France is one of two Western countries (with the US) actively supporting the Syrian opposition and the first country to join the US-led Combined Joint Task Force (CJTF) in Syria.

ISIS militants have claimed that the November 2015 Paris attacks were retaliation for France’s deep involvement in the fight of Islamic extremism:

“Let France and those who walk in its path know that they will remain on the top of the list of targets of the Islamic State, and that the smell of death will never leave their noses as long as they lead the convoy of the Crusader campaign, and dare to curse our Prophet, Allah’s peace and blessings be upon him, and are proud of fighting Islam in France and striking the Muslims in the land of the Caliphate with their planes, which did not help them at all in the streets of Paris and its rotten alleys.”

The République has been involved in attacking key infrastructure of ISIS extremists, an important investigator into the war crimes of the Syrian government and is the only EU-country to deploy an aircraft carrier in the Mediterranean Sea in order to fly attack with fighter jets in Syria and Iraq. President Hollande’s government has been continuous in calling on the United Nations Security Council to find a solution (last call for a meeting on the 29th of November), yet he has shown no efforts to solve the situation with the Russian Federation. Russian president Vladimir Putin had cancelled a visit to Paris in October after Hollande had told a French TV station that Russia could face an ICC indictment for the bombardment in Aleppo.
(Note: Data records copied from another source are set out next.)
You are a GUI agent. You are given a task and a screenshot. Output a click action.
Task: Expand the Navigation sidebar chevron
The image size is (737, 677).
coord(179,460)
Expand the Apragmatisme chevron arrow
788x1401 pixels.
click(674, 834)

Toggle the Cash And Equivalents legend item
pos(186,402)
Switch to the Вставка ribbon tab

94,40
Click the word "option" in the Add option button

The strengthening of French involvement in Syria after the Paris attacks were a way for Hollande to show his country’s importance on the world stage and served as a method of retaliation for a terrified France. In every aspect, the French reaction is very similar to the US reaction after 9/11: rising popularity for the president, military intervention, internal religious tension and the broadening of mass surveillance programs.

Fillon’s Putin-proximity and its effects

Vladimir Putin has complimented François Fillon by saying that he is a “great professional” and a “very principled person”. Indeed Putin claims that both men practice a “good relationship”, stemming form the time when they were both Prime Minister of their respective countries. Fillon had previously stated that the situation in Ukraine wasn’t the lone fault of Russian foreign policy. Fillon’s former primary rival, Bordeaux mayor Alain Juppé attacked him by saying:

“This must be the first presidential election in which the Russian president chooses his candidate – that slightly shocked me.”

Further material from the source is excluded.